|A butterfly against the sun.|
After seeing the Christmas announcement, I eagerly installed it, and began going through a tutorial website to get acquainted with it. At some point I came across a part of the tutorial where I thought it wasn't working. I decided to brave IRC for the first time in a few years, and to ask about my issue. A Christmas miracle happened, no one bit my head off. This was so wonderful, I ended up lurking even after my problem was solved to see if this was normal, and it was. Of course, not everything changed. After a few questions, back and forth, as usual the problem was revealed to be one of my own making.
A little known fact, I have always wanted to publish something useful on CPAN. Of course, life, the learning curve, an excuse, more excuses, and me not making it a priority, has held me back from completing this goal. Anyways, near the end of the tutorial, they talked about the community made modules that are available in Perl 6. And on that module page was a link to how to contribute. I immediately skimmed this doc. The distributing part was only a page long, and didn't involve any arcane incantations, just some modern day ones. All of a suddenly contributing seemed a lot more doable.
Maybe, it was that contributing to Perl 6 was simple enough it didn't feel daunting. Maybe, it was that new car smell that kept me plugging away at it. Either way, I decided I was going to scratch my own itch and for better, or worse share some of the code that came from that.
What to share..
I recently became a digital nomad. With that came the awareness that managing money isn't as simple as pay the bills first, and spend the rest on fun. There is a whole other blog post in that statement I will save for later. The problem I have been struggling with for the last few months is understanding my retirement and investments. The tools I have make it about as clear as mud. I needed to write some code to help me look at the whole picture in one place. I figured if I had this problem others might too. With this in mind, I wrote a very small module to help me calculate a few different numbers related to compound interest. I even managed to throw in a few tests. Everything went well, and my first ever Github pull request was accepted!
This success totally psyched me up. So I went ahead and worked on another pain point of mine. That was taking control of my Lending Cub investments. Currently, I am using the automated investing tool in conjunction with custom search criteria, to pick my investments. While this is better than manually picking, there are some drawbacks. For the second module, I wrote a wrapper for Lending Club's API.
One big hurdle was, while that intro website had given me a basic, understanding of Perl 6 there is still a lot more you can, and should do with Perl 6. For me specifically, there was a lot more I needed to learn about Perl 6 subroutine signatures, and data types. Happily after reading the documentation, and experimenting a bit, I was able to get it all figured out. I even found and fixed a typo in the documentation, giving me my second ever pull request on Github!
This module turned out to be a LOT more ambitious, than the first. I needed the help of other modules, to keep my code simple, and clean. I had to try out several modules, before I found the right foundation to build off of. After finding two good modules, and about half way through writing the code, I found out, one of these lovely modules, needed a feature. This prompted my third ever pull request on Github!
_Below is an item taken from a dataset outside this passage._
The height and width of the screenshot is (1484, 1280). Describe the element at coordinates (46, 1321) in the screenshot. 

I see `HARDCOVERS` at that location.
Happily the author was really cool, and accepted it within less than a day, with just a few modifications.
So after two weekends of working on it, the Lending Club API module was thrust upon Github, and accepted into the fold of Perl 6 modules.
I guess what I am trying to say with that little recount of events is: If you want to try a new shiny programming language, and have some nice people help you, Perl 6 is a good choice. As for me, I have quite a few more pieces of my financial puzzle to work on, and I am sure that will create new code, and improvements to the two I have already released.